İstanbul’dan Atsız Amcan da gelmişti. Ama, cenazende bulunmaya dayanamayacağını anlayarak bir gün sonra… Hayatın nice kasırgalarına göz kırpmadan göğüs germiş; kayalar kadar sağlam bir irade, senin tabutunun arkasından yürümek kudretini kendinde bulamamıştı.
Sen, seni sevenlerin ellerinin üzerinde mezara giderken, Amcan, kendisini İstanbul’dan Ankara’ya getiren trende, sonradan kabir taşma yazdırdığımız şu ağıtı kaleme alıyordu:
V E D Â
Ne ümitlerle gelip dünyaya,
En güzel ismi takındın: Afşin!
Böyle erken bırakıp gitme neden?
Kaç bahar, kaç yılı doldurdu yaşın?
Kaldı senden bize bir gamlı sedâ;
Bir vedâdır o seda, sade vedâ!..
Tabutuna, çok sevdiğin ve bebeklikten beri yatağının baş ucunda asılı duran Türk bayrağı sarılmıştı. Tabutun, musalla taşında iken, bir münasebetsiz, hiç de üzerine vazife olmadığı halde, buna itiraz edecek olmuş, fakat Ali Çankaya tarafından susturulmuştu.
Camideki dinî tören tamam olunca, tabutun omuzlara alındı. Polis Koleji’ndeki talebelerim, kapıdan itibaren iki taraflı saf yapmışlardı. Tabutun onların arasından geçerek ilerlemeye başladı.
Senin, ruhunu ulu Tanrı’ya teslim ettiğin andan beri, göz yaşları dinmeyen anneciğin, dışarda bir arabanın içinde idi. Sevgili Afşin’inin eller üstünde son yolculuğuna çıktığını görünce, arabadan inmek için davrandı. Yanındakiler bırakmak istemediler. Fakat tutamadılar. Annen, tarifi imkânsız bir perişanlık içinde yere atladı:
-Afşin’im! Yavrum Afşin’im! diye feryat ediyordu. Herkesin gözleri dolmuştu. Sesli sesli ağlayanlar, hıçkıranlar vardı. En metin dostların dahi gözleri yaşlı idi. Senin için ağlanmazdı da ne yapılırdı?
Mezarlıktaki fasıl daha yürekler parçalayıcı oldu. Ne acısına dayanılmaz anlardı o dakikalar.. Annenle baban, iki kara talihli, kahroluyorduk. Fakat devrilip gidemiyorduk. Bu kara perde sonuna kadar inse de, “arkasında güneş doğmayan büyük kapı”dan el ele beraber geçsek, kıyamet mi kopardı?

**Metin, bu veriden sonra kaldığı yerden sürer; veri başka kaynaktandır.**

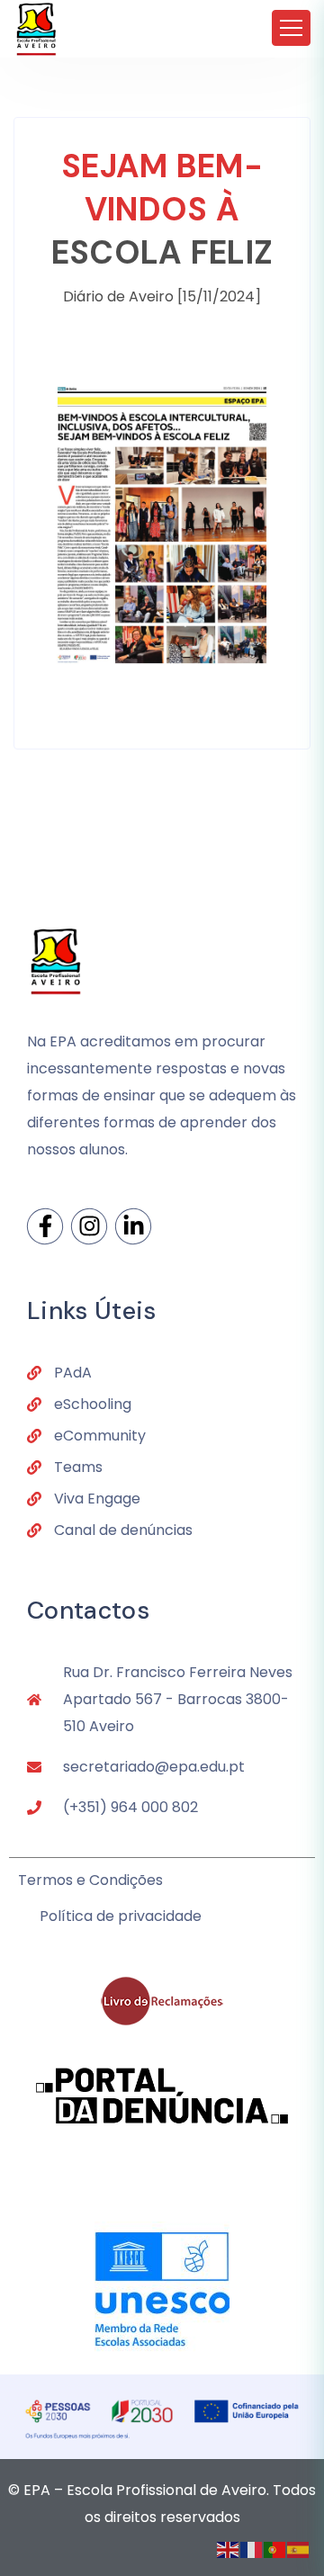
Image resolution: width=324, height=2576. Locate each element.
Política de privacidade (121, 1916)
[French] (252, 2548)
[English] (228, 2548)
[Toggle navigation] (291, 28)
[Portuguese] (275, 2548)
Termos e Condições (90, 1880)
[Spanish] (298, 2548)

Tabutun, mezar denilen o korkunç çukura indirilirken, annen, senden sekiz on adım ötede hıçkırıyordu. Ben, mezarın başında, şuursuz bir yaratık gibi, bir taş parçası gibi sop- soğuk ayakta duruyordum. Her şey tamam olup da, beton kapak üstüne çekilirken, titreyen bir sesle:
-Güle güle Afşin! dediğimi hatırlıyorum. Bu, senin hastahanedeki son sözüne cevaptı.
Ve sonra, ebedî yuvanın üstüne, ebedî vatanın toprakları atılmaya başlandı. Bu iş de birkaç dakikada tamam oldu. Artık sen, o «bitmeyen sükûnlu gece»deydin.
***
Annenle hayatta yapayalnız kalmıştık. Artık meyvesiz ve onun için de mânâsız ağaçlardan farksızdık.
Bize, çocukluğundan beri :
-Herkesin kardeşi var da benim niçin yok? diye sorardın. Sana, başka birçok şeyler gibi, bunun sebebini de liseyi bitirdikten sonra anlatacaktım.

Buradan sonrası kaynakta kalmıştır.